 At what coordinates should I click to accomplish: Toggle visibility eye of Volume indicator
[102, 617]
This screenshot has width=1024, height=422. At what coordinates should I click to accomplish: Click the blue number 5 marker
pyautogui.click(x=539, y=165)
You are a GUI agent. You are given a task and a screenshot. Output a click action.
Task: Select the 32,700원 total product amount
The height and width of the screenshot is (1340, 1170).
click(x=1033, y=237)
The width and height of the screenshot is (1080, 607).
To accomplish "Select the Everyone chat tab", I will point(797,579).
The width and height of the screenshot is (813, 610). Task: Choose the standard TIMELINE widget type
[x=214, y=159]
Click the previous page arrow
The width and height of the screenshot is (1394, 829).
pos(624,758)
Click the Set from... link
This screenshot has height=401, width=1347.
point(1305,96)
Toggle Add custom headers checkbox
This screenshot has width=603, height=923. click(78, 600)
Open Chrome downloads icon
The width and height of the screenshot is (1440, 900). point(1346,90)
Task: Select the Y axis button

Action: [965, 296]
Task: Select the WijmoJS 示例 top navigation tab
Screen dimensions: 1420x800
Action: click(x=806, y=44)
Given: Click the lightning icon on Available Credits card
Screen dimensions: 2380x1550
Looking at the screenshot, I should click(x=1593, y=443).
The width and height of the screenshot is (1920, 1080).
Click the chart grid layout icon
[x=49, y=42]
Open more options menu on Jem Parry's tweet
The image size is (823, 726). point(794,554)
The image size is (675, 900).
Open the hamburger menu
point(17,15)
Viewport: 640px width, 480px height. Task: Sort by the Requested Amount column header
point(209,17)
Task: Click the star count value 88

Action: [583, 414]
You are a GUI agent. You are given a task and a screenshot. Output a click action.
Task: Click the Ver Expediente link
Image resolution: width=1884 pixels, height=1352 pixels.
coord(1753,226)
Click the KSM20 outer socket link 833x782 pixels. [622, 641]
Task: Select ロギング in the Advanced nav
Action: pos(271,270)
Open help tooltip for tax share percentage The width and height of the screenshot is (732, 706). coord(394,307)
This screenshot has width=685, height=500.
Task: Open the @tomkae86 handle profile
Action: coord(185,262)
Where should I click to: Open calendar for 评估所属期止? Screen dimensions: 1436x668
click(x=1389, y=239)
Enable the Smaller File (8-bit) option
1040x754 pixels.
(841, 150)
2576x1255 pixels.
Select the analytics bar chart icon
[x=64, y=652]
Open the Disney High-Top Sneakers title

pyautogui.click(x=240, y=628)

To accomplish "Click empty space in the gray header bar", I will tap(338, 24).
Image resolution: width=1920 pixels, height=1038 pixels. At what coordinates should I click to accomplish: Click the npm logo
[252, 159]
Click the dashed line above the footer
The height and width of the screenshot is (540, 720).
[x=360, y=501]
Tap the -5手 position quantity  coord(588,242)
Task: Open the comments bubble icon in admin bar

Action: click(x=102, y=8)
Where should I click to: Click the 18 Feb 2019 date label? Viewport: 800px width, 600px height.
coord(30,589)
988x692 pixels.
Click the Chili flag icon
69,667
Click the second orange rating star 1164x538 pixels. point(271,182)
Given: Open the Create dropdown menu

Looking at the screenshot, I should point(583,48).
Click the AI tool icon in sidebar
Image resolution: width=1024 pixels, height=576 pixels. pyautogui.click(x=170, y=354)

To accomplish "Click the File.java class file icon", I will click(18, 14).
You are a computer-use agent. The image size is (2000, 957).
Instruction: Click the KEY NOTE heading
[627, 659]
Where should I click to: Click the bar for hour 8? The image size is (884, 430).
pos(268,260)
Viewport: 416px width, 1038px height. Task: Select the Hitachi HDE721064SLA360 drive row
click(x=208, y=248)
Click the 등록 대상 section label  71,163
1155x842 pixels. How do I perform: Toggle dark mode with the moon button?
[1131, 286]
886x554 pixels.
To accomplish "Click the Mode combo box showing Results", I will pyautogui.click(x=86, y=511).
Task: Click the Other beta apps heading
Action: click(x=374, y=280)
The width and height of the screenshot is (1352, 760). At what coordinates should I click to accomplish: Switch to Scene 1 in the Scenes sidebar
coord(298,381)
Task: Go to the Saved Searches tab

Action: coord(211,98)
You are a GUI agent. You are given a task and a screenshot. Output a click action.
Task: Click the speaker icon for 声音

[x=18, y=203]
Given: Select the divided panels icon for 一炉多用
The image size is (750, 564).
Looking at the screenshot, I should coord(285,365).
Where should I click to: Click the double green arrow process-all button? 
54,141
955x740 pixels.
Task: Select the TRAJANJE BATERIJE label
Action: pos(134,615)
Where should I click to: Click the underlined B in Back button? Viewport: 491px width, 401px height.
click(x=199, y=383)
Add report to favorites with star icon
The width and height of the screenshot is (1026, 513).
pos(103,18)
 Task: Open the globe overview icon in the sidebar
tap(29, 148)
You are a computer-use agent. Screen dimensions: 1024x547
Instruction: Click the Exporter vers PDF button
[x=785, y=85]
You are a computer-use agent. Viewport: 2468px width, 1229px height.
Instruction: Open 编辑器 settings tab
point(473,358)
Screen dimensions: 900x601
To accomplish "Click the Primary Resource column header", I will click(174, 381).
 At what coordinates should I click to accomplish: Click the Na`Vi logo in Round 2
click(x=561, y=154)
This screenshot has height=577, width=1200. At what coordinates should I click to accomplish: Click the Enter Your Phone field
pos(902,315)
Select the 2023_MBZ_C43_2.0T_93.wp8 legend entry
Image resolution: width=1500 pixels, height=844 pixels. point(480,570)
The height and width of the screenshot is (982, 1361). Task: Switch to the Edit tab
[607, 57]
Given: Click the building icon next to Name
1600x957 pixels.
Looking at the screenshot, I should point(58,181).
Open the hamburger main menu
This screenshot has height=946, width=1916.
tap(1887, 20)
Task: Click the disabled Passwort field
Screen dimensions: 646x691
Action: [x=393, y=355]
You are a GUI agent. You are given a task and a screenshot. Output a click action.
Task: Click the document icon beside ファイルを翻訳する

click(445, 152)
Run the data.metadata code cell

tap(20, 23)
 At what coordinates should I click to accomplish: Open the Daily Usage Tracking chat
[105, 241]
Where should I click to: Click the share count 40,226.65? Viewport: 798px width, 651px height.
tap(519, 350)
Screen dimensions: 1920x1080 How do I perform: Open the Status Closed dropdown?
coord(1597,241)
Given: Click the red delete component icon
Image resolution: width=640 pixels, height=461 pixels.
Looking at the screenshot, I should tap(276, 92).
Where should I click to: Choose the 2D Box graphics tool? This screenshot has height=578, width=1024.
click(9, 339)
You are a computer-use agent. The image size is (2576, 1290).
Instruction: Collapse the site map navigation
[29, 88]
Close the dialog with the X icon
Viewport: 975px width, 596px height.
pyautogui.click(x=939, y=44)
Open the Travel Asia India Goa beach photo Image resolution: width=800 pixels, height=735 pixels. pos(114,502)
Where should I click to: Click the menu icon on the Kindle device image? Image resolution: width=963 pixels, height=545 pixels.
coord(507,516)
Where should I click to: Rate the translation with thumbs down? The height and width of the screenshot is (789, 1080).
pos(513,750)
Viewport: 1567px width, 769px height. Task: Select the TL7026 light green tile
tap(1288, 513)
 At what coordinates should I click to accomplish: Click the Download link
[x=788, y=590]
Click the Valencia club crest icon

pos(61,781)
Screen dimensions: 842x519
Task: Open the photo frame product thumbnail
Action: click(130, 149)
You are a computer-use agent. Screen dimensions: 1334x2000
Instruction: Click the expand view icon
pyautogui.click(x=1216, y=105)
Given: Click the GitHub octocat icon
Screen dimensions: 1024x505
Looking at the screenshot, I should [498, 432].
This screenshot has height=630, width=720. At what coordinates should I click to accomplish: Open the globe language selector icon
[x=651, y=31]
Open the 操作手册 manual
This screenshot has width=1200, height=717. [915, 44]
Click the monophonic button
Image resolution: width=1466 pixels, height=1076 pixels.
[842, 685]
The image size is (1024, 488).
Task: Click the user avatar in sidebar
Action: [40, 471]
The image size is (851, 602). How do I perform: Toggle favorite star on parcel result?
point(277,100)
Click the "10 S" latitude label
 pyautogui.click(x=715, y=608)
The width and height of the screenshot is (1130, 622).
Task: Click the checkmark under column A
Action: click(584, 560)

## [To do]
Reproduce the entries verbatim, starting at the line containing "Viewport: 640px width, 480px" and ending at the line containing "[x=64, y=652]", with both of those lines included.

## [Correct response]
Viewport: 640px width, 480px height. Task: Sort by the Requested Amount column header
point(209,17)
Task: Click the star count value 88

Action: [583, 414]
You are a GUI agent. You are given a task and a screenshot. Output a click action.
Task: Click the Ver Expediente link
Image resolution: width=1884 pixels, height=1352 pixels.
coord(1753,226)
Click the KSM20 outer socket link 833x782 pixels. [622, 641]
Task: Select ロギング in the Advanced nav
Action: pos(271,270)
Open help tooltip for tax share percentage The width and height of the screenshot is (732, 706). coord(394,307)
This screenshot has width=685, height=500.
Task: Open the @tomkae86 handle profile
Action: coord(185,262)
Where should I click to: Open calendar for 评估所属期止? Screen dimensions: 1436x668
click(x=1389, y=239)
Enable the Smaller File (8-bit) option
1040x754 pixels.
(841, 150)
2576x1255 pixels.
Select the analytics bar chart icon
[x=64, y=652]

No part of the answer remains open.